== Goals ==
a) According to the floating ferry quay patent description, in what year did Coast Innovation deliver a floating ferry quay bridge to Flora Havn?
b) Please quote the stretch of the floating ferry quay patent description from "Coast Innovation delivered" through "in a patent.".

━━━ Document

NO20180860A1 - Floating car ferry quay - Google Patents

Description

DESCRIPTION

INTRODUCTION

A ferry quay bridge is a link between a ferry and land.

A floating ferry quay bridge is, in contrast to a standard hydraulic regulated ferry quay bridge, a floating element, a road bridge connected to a buoyancy tank, hereafter called a ferry quay bridge. Ferry quay bridge has several names, such as ferry quay bridge, ferry quay, car bridge, car ferry quay and ferry limb, all terms part of a description of ferry quay bridge to be able to drive vehicles from land to a ferry and back to land again.

BACKGROUND

Coast Innovation delivered a floating ferry quay bridge to Flora Havn in 2007, which has been in daily operation since then without interruption. Experience from the delivery to Flora Havn has become valuable background experience for the development of a more efficient management system for new ferry quay bridge deliveries to Finnmark in 2017-18. Coast Innovation wants to protect this technology in a patent.

Although ferry quay bridges are known technology, the control technology is not known and has never been the subject of a presentation or publication.

Floating ferry quays are particularly suitable for route areas with a significant level difference in tides and traffic areas where ferries operate routes with tight time frames that require effective route stops. In these areas, in addition to being slow and time-consuming, traditional ferry quays will have a significant weight and take up much of the ferry's displacement when calling and will thus limit the ferry's capacity. A floating ferry quay bridge will, on the contrary, be able to help increase capacity when boarding and disembarking.

CONCEPT

A floating ferry quay bridge is attached to land like a traditional ferry quay bridge with flexible dampers that allow the ferry quay bridge to adapt to variable tides. But in contrast to a hydraulic ferry quay bridge which is locked in the vertical plane when not in use, a floating ferry quay bridge will follow the tide and have approximately the same freeboard forward towards the ferry at all times.

A floating ferry quay bridge floats on a buoyancy tank that provides sufficient buoyancy to be able to float safely in all conditions. The buoyancy tank is typically divided into an upper, tight chamber which is also a technical room with arrangements for controlling the ferry quay bridge, and a lower chamber; a trim chamber that makes it possible to regulate the freeboard to different levels and all types of ferries. The buoyancy tank may also have multiple chambers for storage of batteries, control components, power components and separate wing tanks for stabilization and trimming.

The ferry quay bridge can also have arrangements for charging current for battery ferries and can have space for battery packs that supply the ferry's batteries when calling.

A floating ferry quay bridge can also have an extra separate floating arrangement on the side that is attached to the shore so that it can easily be moved to other locations and arranged as an ambulatory solution.

━━━━━━
━━━ Stored data

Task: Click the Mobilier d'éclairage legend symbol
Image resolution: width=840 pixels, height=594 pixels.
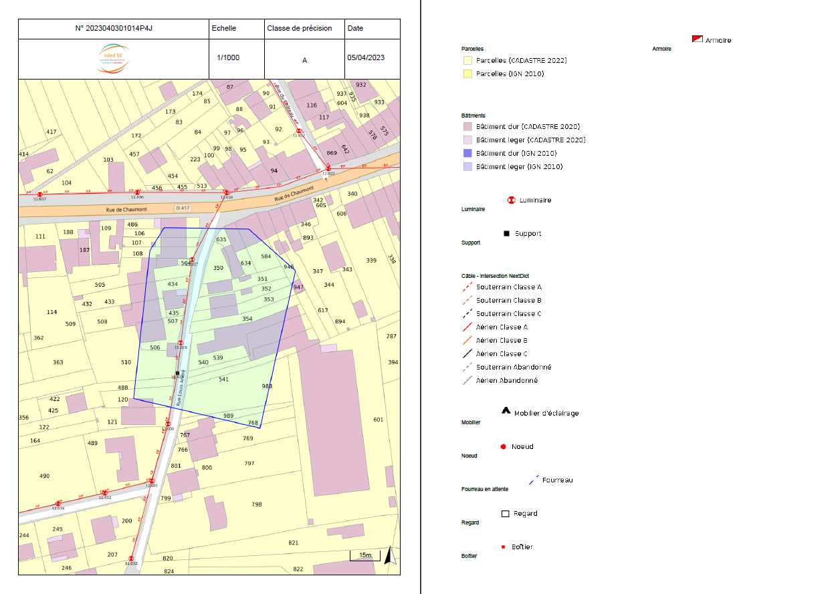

━━━━━━

== Results in order ==
a) 2007

b)
Coast Innovation delivered a floating ferry quay bridge to Flora Havn in 2007, which has been in daily operation since then without interruption. Experience from the delivery to Flora Havn has become valuable background experience for the development of a more efficient management system for new ferry quay bridge deliveries to Finnmark in 2017-18. Coast Innovation wants to protect this technology in a patent.